実際には政令があって,孫会社とか,他社と合同で持っている場合とか,細かく分かれている。私たち弁護士でもとことん詰めて整理している弁護士は少ないように思う。要するに実行支配しているかどうかで親会社,子会社と区別されているぐらいに考えておいたらいい。
この株を持っているだけの会社は日本では独占禁止法が長く禁じていた。これは戦後の財閥解体施策が生み出していたものだ。しかし1997年解禁され,大企業ばかりでなく中小企業もホールディングスを名乗ったりしている。
持株会社にするメリットはいくつかある。
① 事業ごとの特色が出されるため,たとえば労働条件,就業規則もその企業にあったものを作ることができる。
② 部門ごとの採算性が明確になり,当事者意識を持って担当者が業務を執行することになる。
③ 事業ごとにリスクが区分けされ,一つの事業に生じたリスクを水際で止めることができる。
持株会社を本格的に展開するのであれば,会計処理をかなりしっかりする必要がある。税務対策も結構ややこしい。
ところで,持株会社は事業承継にもよく登場する。
この点は税理士さんの専門なのだが,次の点にメリットがあるようだ。
① 親子間の配当金益金不算入制度を利用する。
100%子会社から親会社への配当は益金不算入とされている。確かに,子会社で利益に法人税が課され,また,親会社で課税されてしまうと2重に課税されてしまう。
これを利用する。
1 後継者が新会社設立
2 新会社が銀行などから借り入れて全株オーナーから買い取る。
3 返済は新会社への配当を利用する。
これはかなり安定した利益を生む会社の例だ。しかし,配当の代わりに地代,家賃とか,何かの業務を委託するとか,工夫ができるようだ。

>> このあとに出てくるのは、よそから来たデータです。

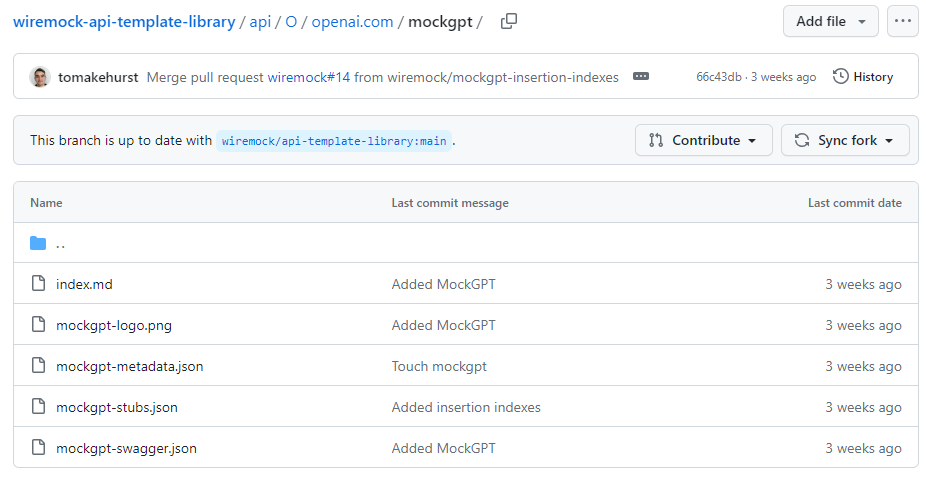Open the wiremock#14 pull request link
926x477 pixels.
308,77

このあたりは税理士さんとよくよく相談しないとやけどすることになる。
② 株価操作に利用する
持株会社に移行することによって,どうも株価が下げる方式,類似業種批准方式とかなんか利用することによって株価を下げるチャンスが生まれるらしい。
このほか,事業再生に利用することもある。「そごう」がそうですね。